「ねえ……さっきから見てたんだけどさ。一人? 誰か待ってんの? よかったら、一緒にご飯食べに行かない?」
あと少しでメッセージを打ち終わる時に声をかけられたから、顔を上げるのも返事をするのも一瞬遅れた。
それをどんなふうに解釈したのか。
声の主はスマホを見つめたたままの私に、どんどん話しかけてくる。
「いい店知ってんだよー。すぐ近くなんだ。もちろんおごるから……ね?」
(三十点……)
声と話し方とその内容から、とりあえず予想点を点けてみた。
私の予想はあまり大きくはずれたことはない。
打ち終わったメッセージを送信して、スマホをバッグにしまって、顔を上げてみたら、ニヤケた顔の男が目の前に立っていた。
根元が黒くなってきている長めの金髪に、耳たぶにズラッと並んだリングのピアス。
鼻にも鼻ピ。
(うっ……二十点だったかも……!)
心の中で眉間に寄せた皺は、実際に顔には浮かべず、社交辞令として頭を軽く下げた。
「ごめんなさい。友だちを待ってるから……」
もちろんここで微笑なんて浮かべちゃいけない。
押せばどうにかなるんじゃないかなんて、相手を調子づかせてしまう。
だからセリフのわりにはかなり冷たい顔で、キッパリと断わったつもりだったのに、相手はそんなことに気がつかないタイプだったみたいで、私に向かって一歩踏みこんだ。

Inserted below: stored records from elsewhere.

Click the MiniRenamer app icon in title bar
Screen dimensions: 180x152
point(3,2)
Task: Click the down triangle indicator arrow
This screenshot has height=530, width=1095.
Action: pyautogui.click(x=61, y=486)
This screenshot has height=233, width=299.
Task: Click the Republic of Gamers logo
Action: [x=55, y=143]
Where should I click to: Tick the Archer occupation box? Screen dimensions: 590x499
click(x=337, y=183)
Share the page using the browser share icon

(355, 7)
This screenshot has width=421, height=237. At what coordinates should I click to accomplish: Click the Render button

「友だちって男? それとも女? 女の子だったら、その子も一緒でもいいよ?」
(…………!)
最悪。
この手の相手は、こちらが何を言っても聞きはしない。
とにかく「うん」と答えるまで、しつこく誘ってくる。
心の中で小さくため息をついた。
こんなふうに声をかけられることが多いから、外での待ち合わせなんていつもだったら絶対しない。
デートの時は彰人さんが家まで迎えに来るし、学校の帰り道は、家の近くまで諒ちゃんが送ってくれる。

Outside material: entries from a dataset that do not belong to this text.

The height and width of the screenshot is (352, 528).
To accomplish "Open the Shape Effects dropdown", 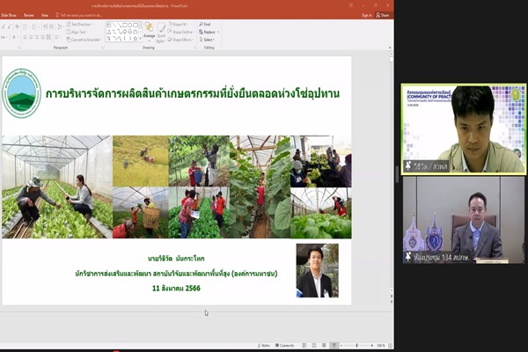I will pos(183,40).
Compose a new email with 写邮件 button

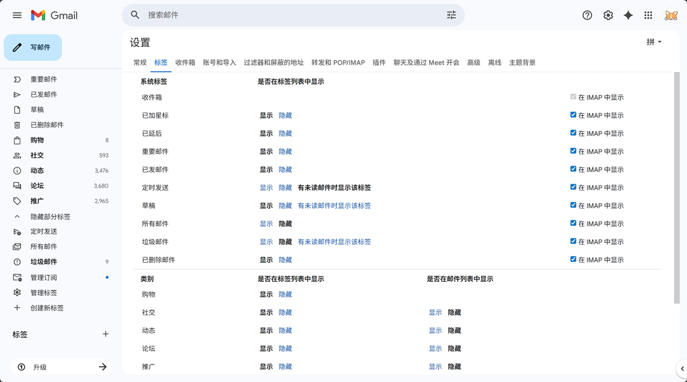(x=33, y=47)

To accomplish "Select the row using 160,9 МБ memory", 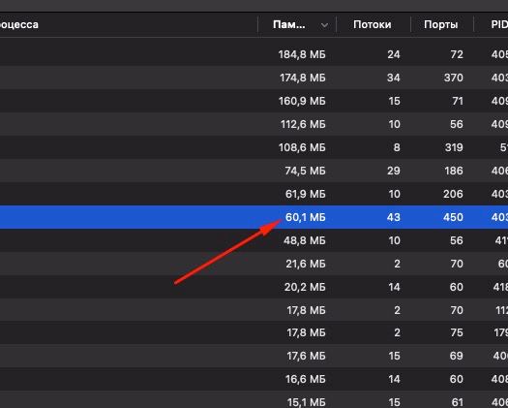I will 254,101.
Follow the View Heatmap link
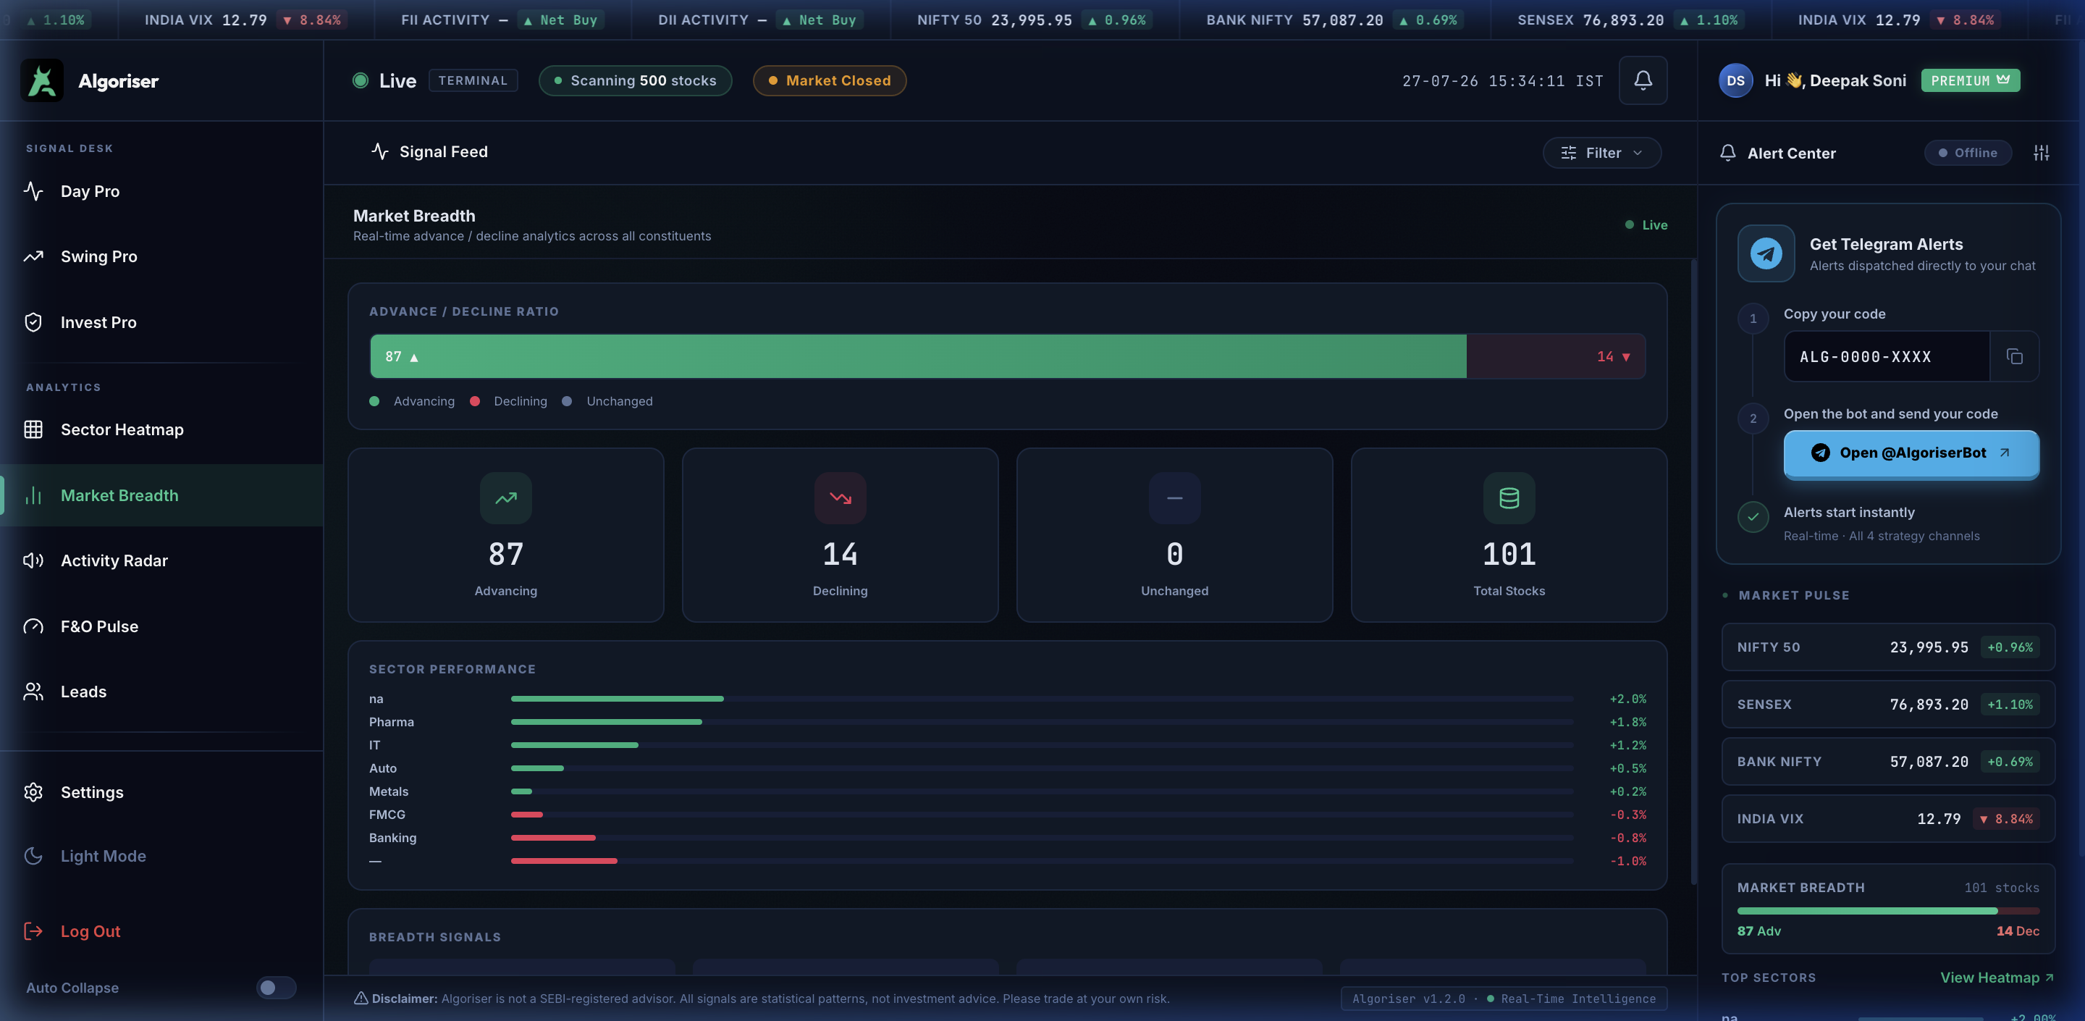 [1997, 977]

『だって……絶対にヘンな奴らを近づけるんじゃないぞって、俺、脅されてんだよ!』
幼馴染の権限を奮って、いったいどんなふうに彰人さんは諒ちゃんに頼んだんだろう。
考えてみれば面白い。
――そして嬉しい。
五つ年上の私の大好きな彼は、いつも私を好きだという気持ちを照れもせず前面に出してくれる。

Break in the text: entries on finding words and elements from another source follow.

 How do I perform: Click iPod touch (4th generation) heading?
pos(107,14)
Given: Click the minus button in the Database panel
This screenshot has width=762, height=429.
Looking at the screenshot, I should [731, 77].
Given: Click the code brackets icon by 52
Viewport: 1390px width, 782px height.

今みたいな場面だって、遠くからでも見つけたならきっと飛んできてくれるはずだけど、残念ながら今日の待ち会わせの相手は彼じゃない。
(相手が女の子だってバレたら……またちょっとめんどくさいことになりそうだな……)
そう思った矢先、道路の向こうから元気な声が聞こえた。
「可憐さーん! ごめーん! 待ったー?」
大きく手を振りながらこっちに走ってくる琴美ちゃんが、私の名前を呼んでしまったからガックリした。
(ああ……名前までバレちゃった……)
予想どおり。
声につられて琴美ちゃんをふり返ってから、もう一度私に視線を戻した目の前の男は、ニヤニヤと笑ってる。
「へえー……キミ、可憐って言うんだ……ピッタリだね。友だちも一緒でいいよ。行こ?ね?」
腕を捕まれてゾッとする。
「行きません。用事があるから!」
キッパリと断わっても、思ったとおり、男は腕を放してくれない。
「いいじゃん。ちょこっとだけだから!ね?」
駄目だ。
やっぱりしつこいタイプ。
「……どうしたの? 可憐さん」
様子がおかしいことに気づいてくれた琴美ちゃんに、私は助けを求める視線を向けた。
(助けて!)
なのに、学年トップクラスの成績のわりにはどこか天然の琴美ちゃんは、そんな私を見ながら呑気に首を傾げる。
「……お友だち?」
『そんなわけないでしょう!』という叫びを呑み込んで、私は必死に首を横に振った。
「え? ……じゃ……誰?」
琴美ちゃんの視線が、私の腕をがっちりつかんだ男の手に注がれる。
(ナンパよ! ナンパ! それもかなり強引に、しつこく絡まれてるの!)
なりふり構わずにそう叫んでしまおうかと思った声を、私は再び呑みこんだ。
頭上から、この場面ではおそらく一番頼りになるだろう人物の声が聞こえてきたからだった。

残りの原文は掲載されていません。